TODAY IS DANIEL’S BIRTHDAY.
He’s seven. Mrs. Delain made him a cake. She asked me to put the candles on it, and I put them in a row, right across the middle. My stomach started to hurt when I put them in; I put pink candles on Tirana’s cake on her birthday. She liked them so much. She cried when I made her blow them out, so Nene said we would light them again and wait until they burned out. Of course, Tirana didn’t want to wait that long, so she just blew them out again right away. She really wasn’t doing it to get two turns, and, besides, she let me blow out one the second time. Which is pretty generous when you only have three candles. Anyway, my stomach didn’t feel that good, so I just put the rest of Daniel’s candles in quick and told Mrs. Delain I wanted to go upstairs for a while.

The older kids are still sleeping. They have to get up earlier than me and Daniel for school, but on the weekend, they just keep sleeping. Daniel is up, but he is watching cartoons. His birthday party is at two o’clock. He invited all of the kids in his first-grade class. Mrs. Delain thinks that parties need everybody. I helped write the children’s names on the invitations, because Mrs. Delain says I write just as well as she does. Daniel helped too, even though he writes like a first grader, but I guess the kids in his class are used to that. Daniel’s teacher is Mrs. Wilkes. He goes to my school, and I have seen him on the playground, but I never knew he was in Mrs. Delain’s foster home. I didn’t even know what a foster home was. Daniel has blond hair and thick glasses, and Mrs. Delain is as old as a grandma, but Daniel calls her Mom, and he has been living here a long time. He doesn’t even remember where he used to live.

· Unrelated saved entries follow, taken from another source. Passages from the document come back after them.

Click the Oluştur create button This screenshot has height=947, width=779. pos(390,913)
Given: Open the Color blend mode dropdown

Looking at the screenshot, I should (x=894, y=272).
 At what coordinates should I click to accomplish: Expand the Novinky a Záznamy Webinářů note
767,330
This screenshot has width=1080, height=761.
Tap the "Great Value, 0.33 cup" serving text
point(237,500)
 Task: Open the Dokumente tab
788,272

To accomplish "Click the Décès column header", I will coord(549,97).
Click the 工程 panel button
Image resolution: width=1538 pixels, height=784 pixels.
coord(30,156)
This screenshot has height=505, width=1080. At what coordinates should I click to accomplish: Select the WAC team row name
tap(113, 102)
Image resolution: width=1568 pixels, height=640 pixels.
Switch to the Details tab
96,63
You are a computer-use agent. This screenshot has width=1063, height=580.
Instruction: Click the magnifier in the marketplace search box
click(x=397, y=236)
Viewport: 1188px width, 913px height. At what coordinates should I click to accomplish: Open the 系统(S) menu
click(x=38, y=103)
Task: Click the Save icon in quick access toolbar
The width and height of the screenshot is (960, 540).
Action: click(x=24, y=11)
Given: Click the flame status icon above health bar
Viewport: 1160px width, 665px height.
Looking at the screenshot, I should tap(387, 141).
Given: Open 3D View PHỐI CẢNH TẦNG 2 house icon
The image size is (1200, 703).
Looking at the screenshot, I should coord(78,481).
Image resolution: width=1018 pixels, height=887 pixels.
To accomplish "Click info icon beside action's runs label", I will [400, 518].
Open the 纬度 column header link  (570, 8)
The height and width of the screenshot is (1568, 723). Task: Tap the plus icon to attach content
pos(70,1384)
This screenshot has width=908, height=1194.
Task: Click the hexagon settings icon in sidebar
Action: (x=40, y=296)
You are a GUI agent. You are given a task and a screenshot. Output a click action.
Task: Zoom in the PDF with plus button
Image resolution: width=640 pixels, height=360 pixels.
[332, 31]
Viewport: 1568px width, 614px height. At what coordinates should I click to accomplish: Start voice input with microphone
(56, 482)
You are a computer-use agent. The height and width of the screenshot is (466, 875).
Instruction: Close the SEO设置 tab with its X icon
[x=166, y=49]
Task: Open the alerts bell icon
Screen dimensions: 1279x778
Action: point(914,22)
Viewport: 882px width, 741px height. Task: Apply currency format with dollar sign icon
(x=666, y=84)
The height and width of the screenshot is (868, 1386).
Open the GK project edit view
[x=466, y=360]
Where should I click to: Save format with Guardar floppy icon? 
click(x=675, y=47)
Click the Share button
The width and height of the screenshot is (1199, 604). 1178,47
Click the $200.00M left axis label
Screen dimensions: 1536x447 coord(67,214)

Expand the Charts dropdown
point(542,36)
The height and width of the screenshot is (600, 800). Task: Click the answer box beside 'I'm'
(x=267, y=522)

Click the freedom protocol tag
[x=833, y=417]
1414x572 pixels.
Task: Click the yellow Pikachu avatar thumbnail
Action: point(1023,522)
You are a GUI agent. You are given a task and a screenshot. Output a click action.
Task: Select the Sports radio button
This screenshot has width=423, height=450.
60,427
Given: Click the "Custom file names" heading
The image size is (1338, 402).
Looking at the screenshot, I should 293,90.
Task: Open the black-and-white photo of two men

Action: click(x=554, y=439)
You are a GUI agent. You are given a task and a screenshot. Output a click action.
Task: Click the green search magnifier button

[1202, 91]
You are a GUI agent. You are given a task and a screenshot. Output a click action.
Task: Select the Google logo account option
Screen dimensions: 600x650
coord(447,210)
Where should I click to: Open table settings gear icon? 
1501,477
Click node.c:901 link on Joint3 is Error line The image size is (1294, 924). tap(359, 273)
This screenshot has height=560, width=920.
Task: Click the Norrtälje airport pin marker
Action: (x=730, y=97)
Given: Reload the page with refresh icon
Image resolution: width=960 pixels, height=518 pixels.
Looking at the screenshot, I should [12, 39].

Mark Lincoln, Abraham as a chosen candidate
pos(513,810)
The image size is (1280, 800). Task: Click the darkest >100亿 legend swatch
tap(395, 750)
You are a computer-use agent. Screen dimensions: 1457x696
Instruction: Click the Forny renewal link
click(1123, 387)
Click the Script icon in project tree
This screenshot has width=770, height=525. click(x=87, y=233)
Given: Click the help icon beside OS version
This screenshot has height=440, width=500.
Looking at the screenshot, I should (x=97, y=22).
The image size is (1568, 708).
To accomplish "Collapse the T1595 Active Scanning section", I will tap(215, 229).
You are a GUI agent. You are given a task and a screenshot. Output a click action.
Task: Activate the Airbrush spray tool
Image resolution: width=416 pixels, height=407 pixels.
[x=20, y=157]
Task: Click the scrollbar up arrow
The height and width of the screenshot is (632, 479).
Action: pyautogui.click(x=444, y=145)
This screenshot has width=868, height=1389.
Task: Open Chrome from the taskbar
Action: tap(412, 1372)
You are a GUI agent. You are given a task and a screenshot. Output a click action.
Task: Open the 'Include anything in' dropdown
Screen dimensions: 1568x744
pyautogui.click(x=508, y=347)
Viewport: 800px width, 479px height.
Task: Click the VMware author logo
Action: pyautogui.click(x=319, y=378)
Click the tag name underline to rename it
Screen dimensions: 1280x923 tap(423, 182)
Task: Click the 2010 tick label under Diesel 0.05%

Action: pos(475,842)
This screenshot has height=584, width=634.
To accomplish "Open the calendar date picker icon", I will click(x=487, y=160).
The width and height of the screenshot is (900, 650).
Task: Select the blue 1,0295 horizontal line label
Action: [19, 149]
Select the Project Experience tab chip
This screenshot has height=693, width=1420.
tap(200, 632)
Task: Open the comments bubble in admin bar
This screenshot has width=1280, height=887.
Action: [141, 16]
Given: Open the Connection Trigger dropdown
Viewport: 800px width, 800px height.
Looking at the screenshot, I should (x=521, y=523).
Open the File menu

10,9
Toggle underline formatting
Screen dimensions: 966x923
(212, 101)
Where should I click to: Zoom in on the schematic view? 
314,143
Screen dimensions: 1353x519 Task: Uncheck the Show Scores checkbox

I never asked him about his mom, because I don’t want to talk about family things. I don’t ask anybody why they are at Mrs. Delain’s, and nobody has asked me. Mrs. Delain doesn’t talk too much either, about that sort of stuff, anyway. She says things like “Do you want to help me make the salad?” or “Can you help Daniel with his sheets?” but she doesn’t say things about Nene or Tirana. Also, Mrs. Delain is really busy, and there is a lot to do when I am here. After school, we have chores and homework, and some nights after dinner, we have family project.

The big kids take turns choosing the projects. My favorite was Keyshah’s. She got all of Mrs. Delain’s old sheets, and we tied them together, and we made the whole family room into a fort. Jeff is tall, so he tied the sheets to the highest parts of the windows, and then we moved the furniture so that we could all sit in the fort together. Keyshah wanted to tell ghost stories, but Mrs. Delain said no, so she and Jeff and Ricky made up rap songs for Daniel and me. There was one about me: “Your name is Bashkim / You think you are mysterious / But you are a funny man / Even if you’re serious.” Usually family project is not like that, but that was a really good night, and Mrs. Delain let Keyshah leave the fort up until Sunday.

Ricky is the only person here who scares me. He got so mad at Keyshah when she wore his sweatshirt that he broke one of Mrs. Delain’s doorknobs. She said he has to pay to fix it, and he also is grounded, which means that he is always home after school. I don’t like Ricky. Keyshah’s the only one who does like him, I think. She laughed when he got really mad at her. I don’t even think she was afraid. But I think he could have hurt her. Daniel says that Ricky is not that bad, not like some other kids that have lived here.

I wonder how long I have to live in foster care. I wonder if Baba is getting better. I miss Baba, but thinking about going home with him makes me worry. At Nene’s funeral, he kept pinching my shoulder, and when he hugged me, his tears made my neck all wet. Baba does not even know how to cook, and he is too sad without Nene. How can Tirana be home with Baba all day while I am at school?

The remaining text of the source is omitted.